In his first collection, North American Lake Monsters, Nathan Ballingrud carved out a distinctly singular place in American fiction with his “piercing and merciless” (Toronto Globe and Mail) portrayals of the monsters that haunt our lives—both real and imagined: “What Nathan Ballingrud does in North American Lake Monsters is to reinvigorate the horror tradition” (Los Angeles Review of Books).
Now, in Wounds, Ballingrud follows up with an even more confounding, strange, and utterly entrancing collection of six stories, including one new novella. From the eerie dread descending upon a New Orleans dive bartender after a cell phone is left behind in a rollicking bar fight in “The Visible Filth” to the search for the map of hell in “The Butcher’s Table,” Ballingrud’s beautifully crafted stories are riveting in their quietly terrifying depictions of the murky line between the known and the unknown.
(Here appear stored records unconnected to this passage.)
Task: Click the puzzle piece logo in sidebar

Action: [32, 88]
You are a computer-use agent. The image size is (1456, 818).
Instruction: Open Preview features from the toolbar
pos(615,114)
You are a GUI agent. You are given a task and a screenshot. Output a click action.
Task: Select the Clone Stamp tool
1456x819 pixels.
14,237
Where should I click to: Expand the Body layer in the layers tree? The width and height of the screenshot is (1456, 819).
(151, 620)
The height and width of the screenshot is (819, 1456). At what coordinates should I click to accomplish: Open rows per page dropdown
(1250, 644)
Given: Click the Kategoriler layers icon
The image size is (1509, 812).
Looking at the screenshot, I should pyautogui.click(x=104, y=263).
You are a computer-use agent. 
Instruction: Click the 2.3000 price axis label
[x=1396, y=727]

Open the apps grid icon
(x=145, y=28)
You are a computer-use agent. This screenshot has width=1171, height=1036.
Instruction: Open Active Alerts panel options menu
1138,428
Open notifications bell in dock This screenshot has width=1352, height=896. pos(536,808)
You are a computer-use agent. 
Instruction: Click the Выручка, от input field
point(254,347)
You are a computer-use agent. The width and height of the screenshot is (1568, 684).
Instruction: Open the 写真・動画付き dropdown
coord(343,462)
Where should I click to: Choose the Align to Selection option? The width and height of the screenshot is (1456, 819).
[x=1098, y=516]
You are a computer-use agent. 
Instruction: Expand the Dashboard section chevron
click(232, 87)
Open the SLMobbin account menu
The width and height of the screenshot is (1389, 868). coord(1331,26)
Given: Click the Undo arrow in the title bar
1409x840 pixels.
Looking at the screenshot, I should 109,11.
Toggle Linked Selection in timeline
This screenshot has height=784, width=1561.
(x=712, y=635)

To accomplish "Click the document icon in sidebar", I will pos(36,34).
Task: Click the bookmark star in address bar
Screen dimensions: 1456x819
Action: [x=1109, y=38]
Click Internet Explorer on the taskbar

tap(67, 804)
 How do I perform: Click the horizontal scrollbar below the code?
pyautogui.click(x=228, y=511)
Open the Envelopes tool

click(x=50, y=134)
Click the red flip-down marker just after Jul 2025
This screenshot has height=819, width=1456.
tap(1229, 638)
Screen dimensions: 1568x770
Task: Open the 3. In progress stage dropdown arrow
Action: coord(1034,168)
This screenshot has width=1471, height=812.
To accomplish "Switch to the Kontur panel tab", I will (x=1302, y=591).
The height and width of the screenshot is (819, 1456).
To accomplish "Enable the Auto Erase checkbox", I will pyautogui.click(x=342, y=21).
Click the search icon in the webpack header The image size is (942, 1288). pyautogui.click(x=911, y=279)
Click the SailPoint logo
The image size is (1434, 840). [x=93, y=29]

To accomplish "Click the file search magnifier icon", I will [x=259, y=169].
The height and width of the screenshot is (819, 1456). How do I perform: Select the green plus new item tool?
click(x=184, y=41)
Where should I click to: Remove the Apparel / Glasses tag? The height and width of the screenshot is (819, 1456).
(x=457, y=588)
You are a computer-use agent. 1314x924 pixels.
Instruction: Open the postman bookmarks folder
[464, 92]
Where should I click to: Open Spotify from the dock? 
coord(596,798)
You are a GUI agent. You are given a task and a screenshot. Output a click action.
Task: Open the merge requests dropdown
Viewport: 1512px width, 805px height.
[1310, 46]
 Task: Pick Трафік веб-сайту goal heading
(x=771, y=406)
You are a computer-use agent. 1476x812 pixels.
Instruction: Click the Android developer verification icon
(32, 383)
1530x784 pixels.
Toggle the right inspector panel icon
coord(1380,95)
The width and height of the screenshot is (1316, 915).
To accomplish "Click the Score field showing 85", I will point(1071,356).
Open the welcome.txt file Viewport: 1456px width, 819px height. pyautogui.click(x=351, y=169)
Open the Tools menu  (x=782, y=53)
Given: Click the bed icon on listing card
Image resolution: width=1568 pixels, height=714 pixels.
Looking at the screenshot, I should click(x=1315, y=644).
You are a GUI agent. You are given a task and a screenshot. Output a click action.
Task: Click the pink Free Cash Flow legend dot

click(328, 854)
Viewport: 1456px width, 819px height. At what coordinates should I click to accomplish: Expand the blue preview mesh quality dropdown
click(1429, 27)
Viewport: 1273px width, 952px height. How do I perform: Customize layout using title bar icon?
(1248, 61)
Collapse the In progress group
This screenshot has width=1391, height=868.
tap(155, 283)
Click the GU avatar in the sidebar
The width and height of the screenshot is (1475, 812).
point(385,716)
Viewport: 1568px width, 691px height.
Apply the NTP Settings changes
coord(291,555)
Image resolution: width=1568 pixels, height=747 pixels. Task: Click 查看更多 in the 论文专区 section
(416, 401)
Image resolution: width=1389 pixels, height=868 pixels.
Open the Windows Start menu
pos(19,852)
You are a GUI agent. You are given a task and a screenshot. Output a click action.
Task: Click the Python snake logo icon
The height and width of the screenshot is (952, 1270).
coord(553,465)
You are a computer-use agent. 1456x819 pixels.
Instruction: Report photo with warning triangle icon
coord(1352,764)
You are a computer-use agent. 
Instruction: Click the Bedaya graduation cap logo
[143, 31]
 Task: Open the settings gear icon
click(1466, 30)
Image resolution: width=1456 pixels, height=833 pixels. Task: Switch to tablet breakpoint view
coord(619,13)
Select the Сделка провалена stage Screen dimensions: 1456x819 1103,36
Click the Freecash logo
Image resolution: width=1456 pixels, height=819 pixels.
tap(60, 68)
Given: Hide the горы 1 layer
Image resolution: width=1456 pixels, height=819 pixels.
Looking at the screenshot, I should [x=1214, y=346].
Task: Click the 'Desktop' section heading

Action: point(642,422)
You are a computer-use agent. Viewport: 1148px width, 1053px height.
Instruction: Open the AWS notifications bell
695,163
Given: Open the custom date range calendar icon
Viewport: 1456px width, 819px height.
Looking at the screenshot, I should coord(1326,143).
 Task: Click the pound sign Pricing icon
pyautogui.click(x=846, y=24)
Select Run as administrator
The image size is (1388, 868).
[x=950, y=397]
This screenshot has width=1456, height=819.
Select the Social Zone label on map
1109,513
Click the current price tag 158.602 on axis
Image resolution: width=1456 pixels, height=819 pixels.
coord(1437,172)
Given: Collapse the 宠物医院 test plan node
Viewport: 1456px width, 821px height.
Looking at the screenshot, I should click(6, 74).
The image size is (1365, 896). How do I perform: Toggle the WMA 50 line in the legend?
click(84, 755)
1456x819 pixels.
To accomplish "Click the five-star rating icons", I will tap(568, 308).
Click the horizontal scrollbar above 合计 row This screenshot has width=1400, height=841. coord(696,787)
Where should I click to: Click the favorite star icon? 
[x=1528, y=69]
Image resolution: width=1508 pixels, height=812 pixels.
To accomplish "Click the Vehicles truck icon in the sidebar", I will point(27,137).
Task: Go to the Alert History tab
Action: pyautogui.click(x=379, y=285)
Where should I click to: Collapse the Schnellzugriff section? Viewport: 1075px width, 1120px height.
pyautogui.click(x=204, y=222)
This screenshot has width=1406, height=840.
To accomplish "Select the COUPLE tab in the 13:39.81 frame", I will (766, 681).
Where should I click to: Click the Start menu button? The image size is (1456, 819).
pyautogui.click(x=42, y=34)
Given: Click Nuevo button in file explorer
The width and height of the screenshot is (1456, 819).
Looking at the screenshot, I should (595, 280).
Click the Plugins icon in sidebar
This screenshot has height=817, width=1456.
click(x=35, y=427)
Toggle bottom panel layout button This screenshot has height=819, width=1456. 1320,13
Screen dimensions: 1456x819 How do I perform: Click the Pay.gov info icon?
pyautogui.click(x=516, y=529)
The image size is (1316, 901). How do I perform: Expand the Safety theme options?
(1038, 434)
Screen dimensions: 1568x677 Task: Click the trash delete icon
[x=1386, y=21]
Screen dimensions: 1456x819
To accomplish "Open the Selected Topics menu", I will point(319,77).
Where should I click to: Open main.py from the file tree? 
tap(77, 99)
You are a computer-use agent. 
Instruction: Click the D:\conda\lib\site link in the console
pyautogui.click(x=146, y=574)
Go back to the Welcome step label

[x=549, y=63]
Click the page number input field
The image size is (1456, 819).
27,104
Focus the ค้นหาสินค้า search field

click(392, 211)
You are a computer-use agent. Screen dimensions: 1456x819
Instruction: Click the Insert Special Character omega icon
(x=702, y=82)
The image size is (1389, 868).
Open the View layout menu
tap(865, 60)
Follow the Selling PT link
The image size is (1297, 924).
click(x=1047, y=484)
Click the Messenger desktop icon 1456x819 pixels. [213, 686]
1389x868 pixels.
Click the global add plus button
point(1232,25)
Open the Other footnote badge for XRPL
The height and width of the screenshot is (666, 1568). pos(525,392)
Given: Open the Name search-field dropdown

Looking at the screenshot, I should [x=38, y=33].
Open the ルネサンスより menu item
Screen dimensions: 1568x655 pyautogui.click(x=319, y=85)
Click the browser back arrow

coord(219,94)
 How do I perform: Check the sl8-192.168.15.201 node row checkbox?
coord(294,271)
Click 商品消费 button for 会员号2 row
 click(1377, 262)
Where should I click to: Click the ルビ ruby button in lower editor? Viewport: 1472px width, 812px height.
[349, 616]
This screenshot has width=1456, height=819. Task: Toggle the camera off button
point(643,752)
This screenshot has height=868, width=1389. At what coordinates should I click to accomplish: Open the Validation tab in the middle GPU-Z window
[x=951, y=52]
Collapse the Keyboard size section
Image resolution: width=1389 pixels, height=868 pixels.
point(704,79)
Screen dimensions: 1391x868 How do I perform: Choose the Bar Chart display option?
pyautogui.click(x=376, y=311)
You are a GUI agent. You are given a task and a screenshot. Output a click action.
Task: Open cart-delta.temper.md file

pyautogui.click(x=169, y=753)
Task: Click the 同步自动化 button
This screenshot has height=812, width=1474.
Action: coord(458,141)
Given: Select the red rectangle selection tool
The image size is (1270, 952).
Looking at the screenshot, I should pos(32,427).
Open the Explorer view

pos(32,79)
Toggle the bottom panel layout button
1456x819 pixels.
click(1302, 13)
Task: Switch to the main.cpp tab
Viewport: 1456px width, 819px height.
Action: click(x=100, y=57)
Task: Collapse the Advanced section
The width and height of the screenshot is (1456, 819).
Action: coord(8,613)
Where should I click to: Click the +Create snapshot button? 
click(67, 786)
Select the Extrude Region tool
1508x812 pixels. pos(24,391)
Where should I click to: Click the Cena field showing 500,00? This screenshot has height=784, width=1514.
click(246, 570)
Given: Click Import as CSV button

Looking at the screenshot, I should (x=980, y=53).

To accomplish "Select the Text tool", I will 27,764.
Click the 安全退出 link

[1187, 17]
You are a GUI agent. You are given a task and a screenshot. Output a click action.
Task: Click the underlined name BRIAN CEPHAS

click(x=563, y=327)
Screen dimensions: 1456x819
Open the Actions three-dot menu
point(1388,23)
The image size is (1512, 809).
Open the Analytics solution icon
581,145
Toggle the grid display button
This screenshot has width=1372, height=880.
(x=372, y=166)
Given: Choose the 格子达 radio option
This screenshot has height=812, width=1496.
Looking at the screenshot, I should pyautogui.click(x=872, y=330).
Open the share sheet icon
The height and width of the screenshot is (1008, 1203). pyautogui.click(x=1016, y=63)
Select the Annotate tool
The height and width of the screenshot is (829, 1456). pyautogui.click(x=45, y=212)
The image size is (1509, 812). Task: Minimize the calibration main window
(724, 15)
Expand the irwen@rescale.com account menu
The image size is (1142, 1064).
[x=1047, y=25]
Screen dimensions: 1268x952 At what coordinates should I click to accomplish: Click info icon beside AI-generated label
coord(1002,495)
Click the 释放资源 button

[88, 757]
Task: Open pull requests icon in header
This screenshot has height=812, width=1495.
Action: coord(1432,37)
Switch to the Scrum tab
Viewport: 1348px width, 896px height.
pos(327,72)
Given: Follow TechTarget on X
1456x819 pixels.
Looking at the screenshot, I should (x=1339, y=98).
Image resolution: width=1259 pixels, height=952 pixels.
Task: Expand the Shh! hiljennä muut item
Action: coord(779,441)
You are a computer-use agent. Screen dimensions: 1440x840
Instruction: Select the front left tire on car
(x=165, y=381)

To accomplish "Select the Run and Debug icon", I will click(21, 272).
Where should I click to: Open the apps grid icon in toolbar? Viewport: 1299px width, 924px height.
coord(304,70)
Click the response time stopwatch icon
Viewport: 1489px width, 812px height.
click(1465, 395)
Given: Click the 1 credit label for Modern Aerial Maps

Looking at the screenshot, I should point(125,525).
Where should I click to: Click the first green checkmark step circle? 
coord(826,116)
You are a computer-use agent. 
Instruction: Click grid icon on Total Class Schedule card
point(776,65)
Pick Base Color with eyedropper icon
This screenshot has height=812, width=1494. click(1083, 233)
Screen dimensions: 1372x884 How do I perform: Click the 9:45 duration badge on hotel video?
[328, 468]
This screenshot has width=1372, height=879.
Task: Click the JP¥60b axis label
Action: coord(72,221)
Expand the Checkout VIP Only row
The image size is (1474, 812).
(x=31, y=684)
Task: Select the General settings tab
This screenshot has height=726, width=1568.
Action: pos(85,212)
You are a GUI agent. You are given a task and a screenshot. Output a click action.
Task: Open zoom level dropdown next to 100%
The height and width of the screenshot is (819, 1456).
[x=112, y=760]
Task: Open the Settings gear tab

Ballingrud (North American Lake Monsters) offers six skillfully created, deeply disturbing stories in this collection of the uncanny. In "The Butcher's Table," original to this volume, a 19th-century ship bears diabolist Martin Dunwood of the Candlelight Society and his bodyguard, Rufus Gully, on a journey to the borders of hell. The title is the name of the ship, and also refers to the sacrifices Dunwood and Gully's fellow Satanists plan to offer upon arrival if they can evade supernatural pursuit and survive infighting long enough to reach their destination. "The Diabolist," a short, sharp, nasty story of metaphysics and monstrous relationships, is a standout. "The Visible Filth," the basis for the forthcoming film Wounds, is a contemporary tale of a slowly creeping, inevitable surrender to horrors discovered via a forgotten cellphone in a New Orleans bar. "The Maw" is an even darker vision of a metropolitan area lost to unnatural denizens. Ballingrud occasionally includes horrific actions simply for their own sake, which may frustrate readers looking for deeper meanings, but his evocative and strangely beautiful descriptions of the grotesque and terrible are sure to linger long after they are read.